- [Your instructions]
Using the entries that follow, report how many lines contain the word "agent". Only the number is wanted.

Stored data:
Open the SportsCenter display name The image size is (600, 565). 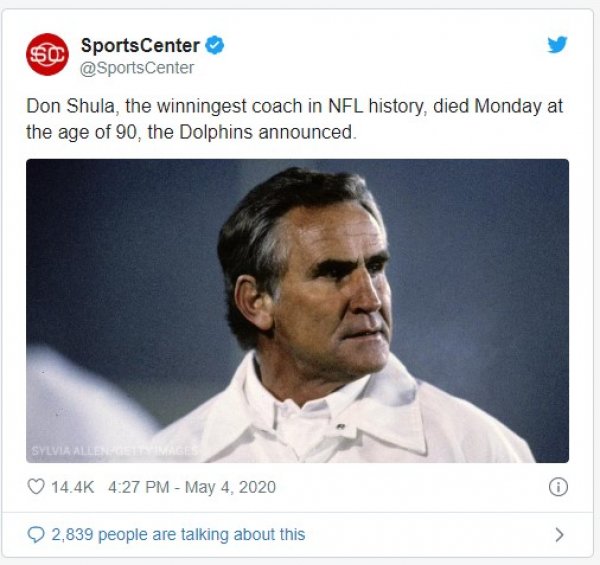tap(140, 45)
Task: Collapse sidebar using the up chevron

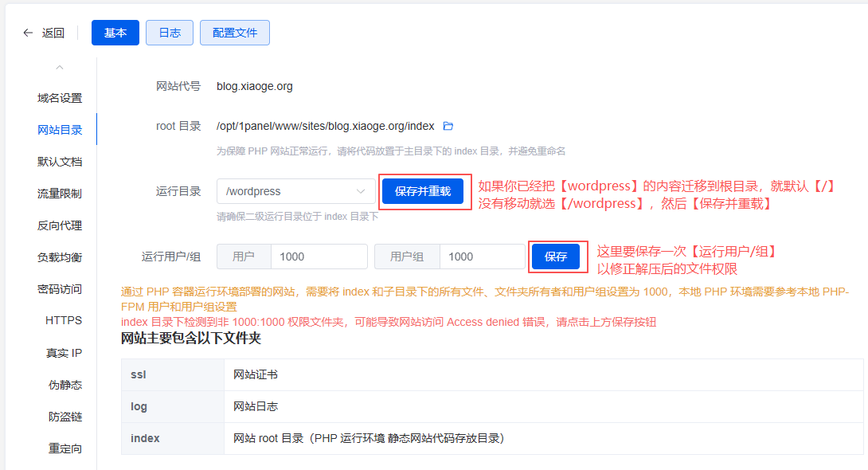Action: point(60,68)
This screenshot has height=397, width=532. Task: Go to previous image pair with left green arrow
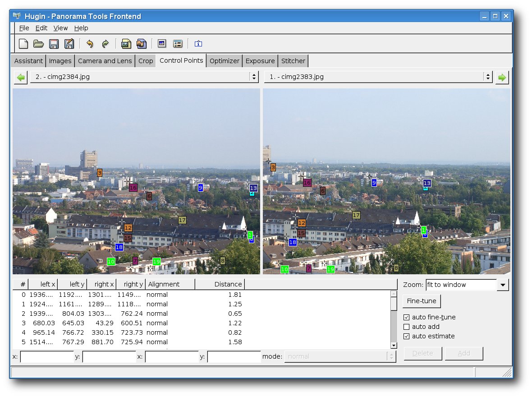pos(21,78)
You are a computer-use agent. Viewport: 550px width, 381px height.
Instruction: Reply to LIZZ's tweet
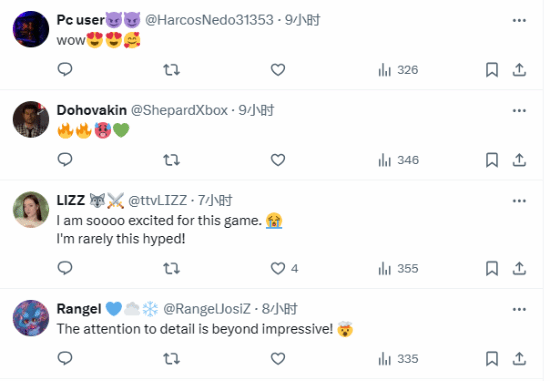point(65,268)
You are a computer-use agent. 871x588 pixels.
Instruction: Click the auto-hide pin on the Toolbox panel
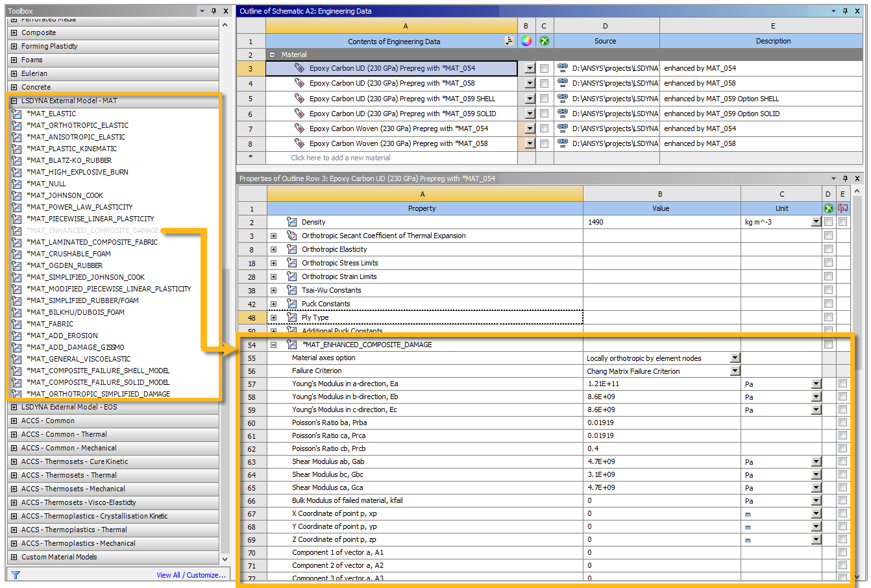(x=214, y=10)
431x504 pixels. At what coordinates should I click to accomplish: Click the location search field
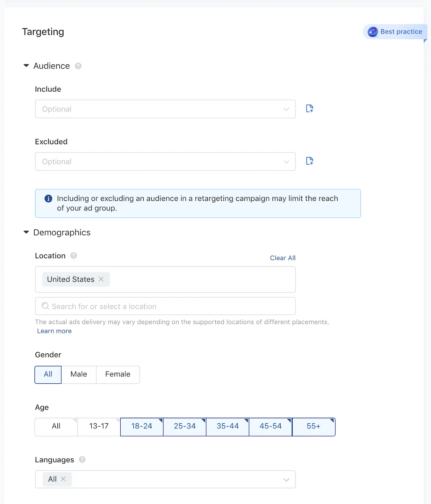click(165, 306)
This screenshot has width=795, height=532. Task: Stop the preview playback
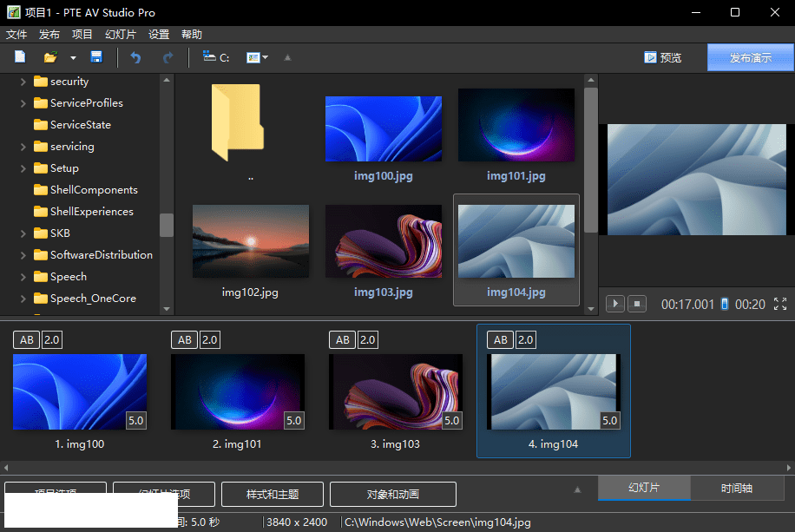pos(637,304)
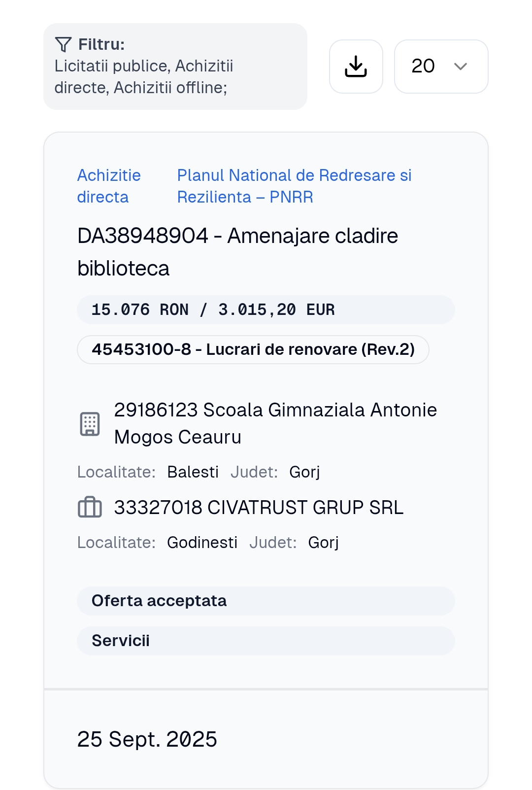Click the Godinesti locality value

pyautogui.click(x=202, y=543)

- [Answer box]
2